→ What is needed: Repeat exactly, and nothing more, the lines from the one that includes "Given: Expand the Evaluation Type dropdown" through the final line of the entries; skip the pictures.

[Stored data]
= = =
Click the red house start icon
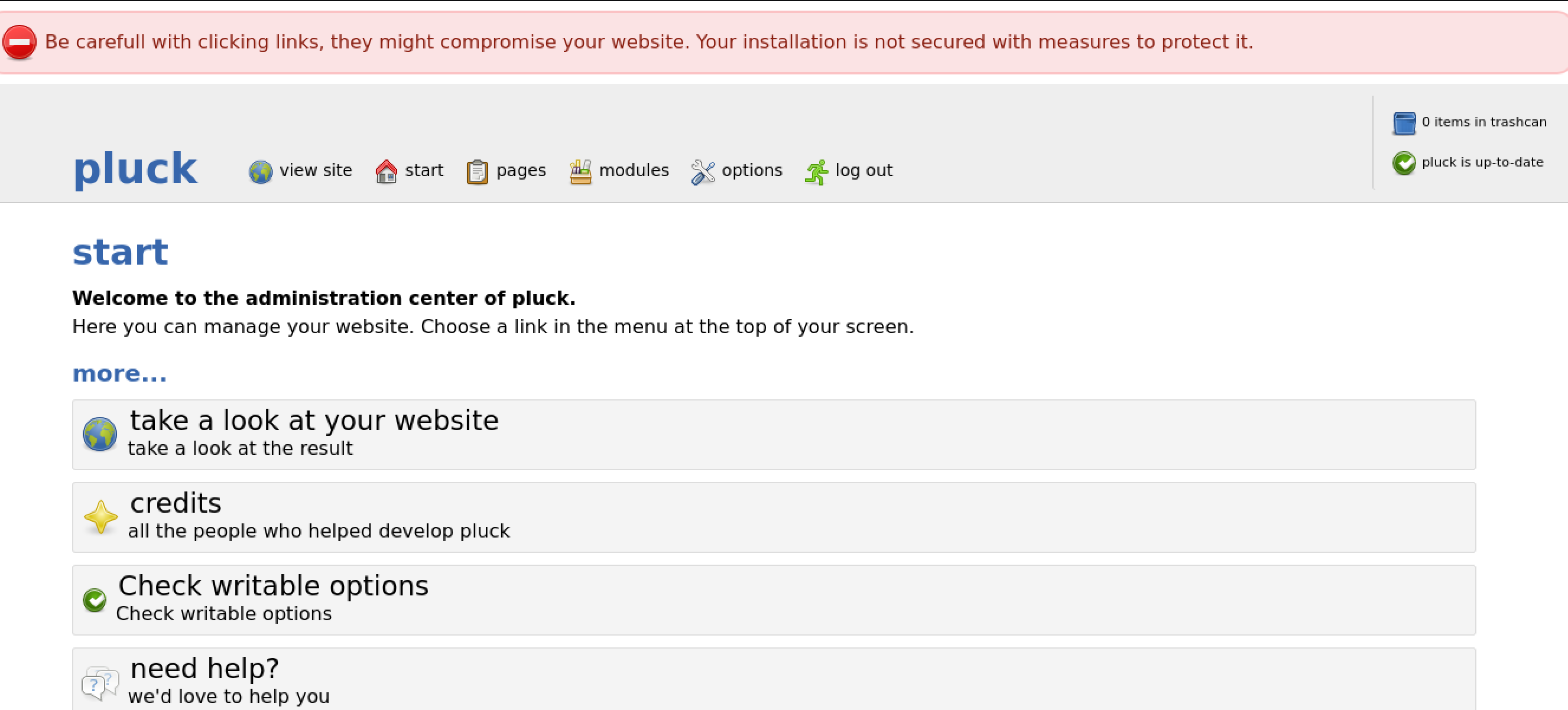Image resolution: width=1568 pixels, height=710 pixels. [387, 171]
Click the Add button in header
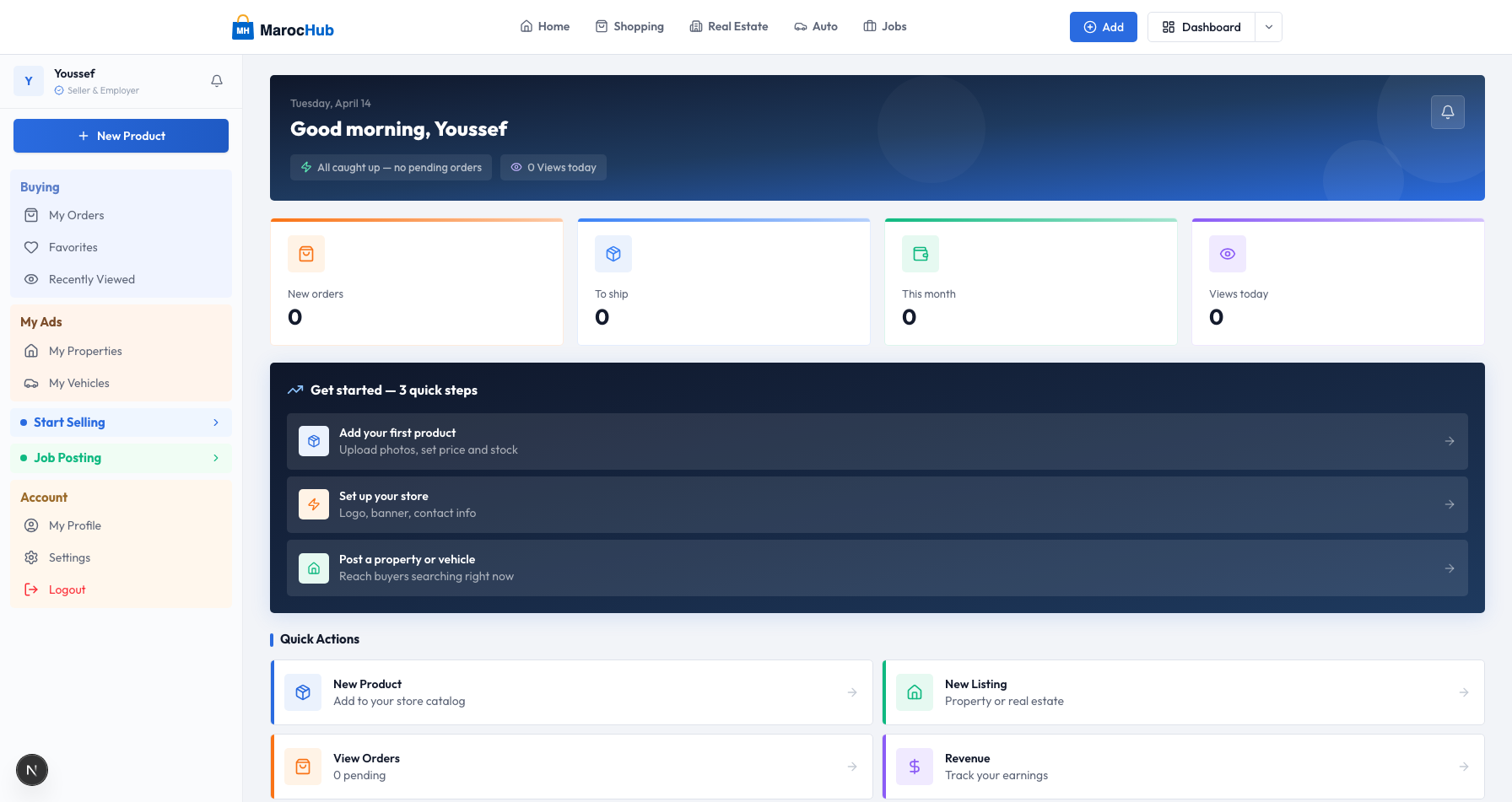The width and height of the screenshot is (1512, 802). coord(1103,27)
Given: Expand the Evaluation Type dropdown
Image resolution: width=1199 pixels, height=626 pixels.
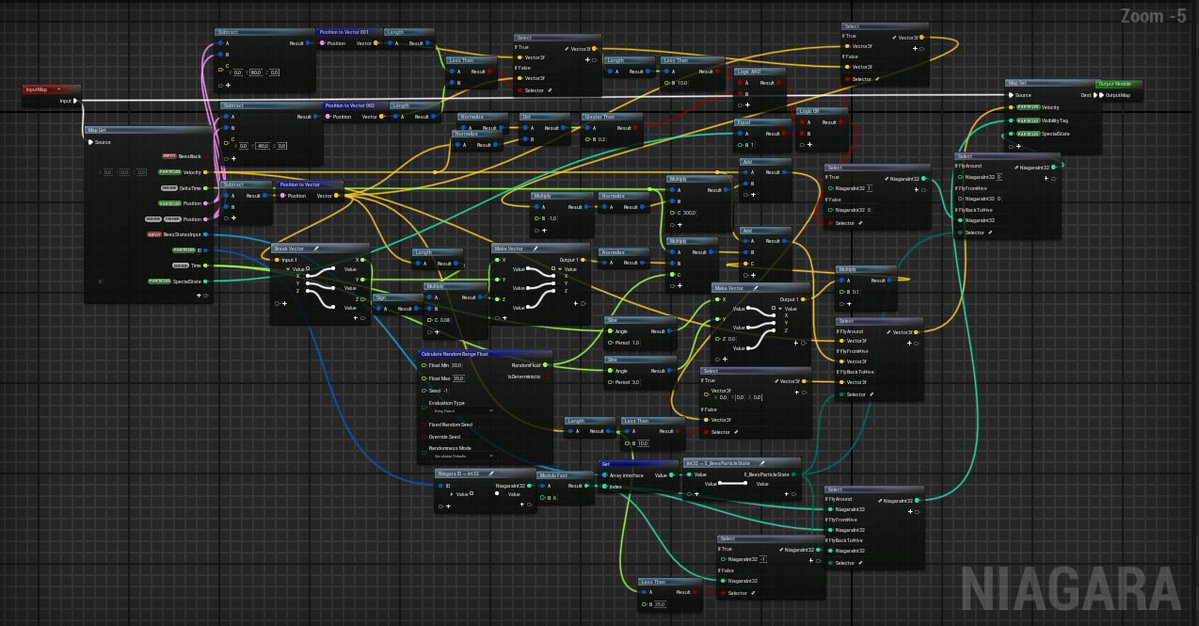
= = =
→ Solution for this exercise:
Given: Expand the Evaluation Type dropdown
Image resolution: width=1199 pixels, height=626 pixels.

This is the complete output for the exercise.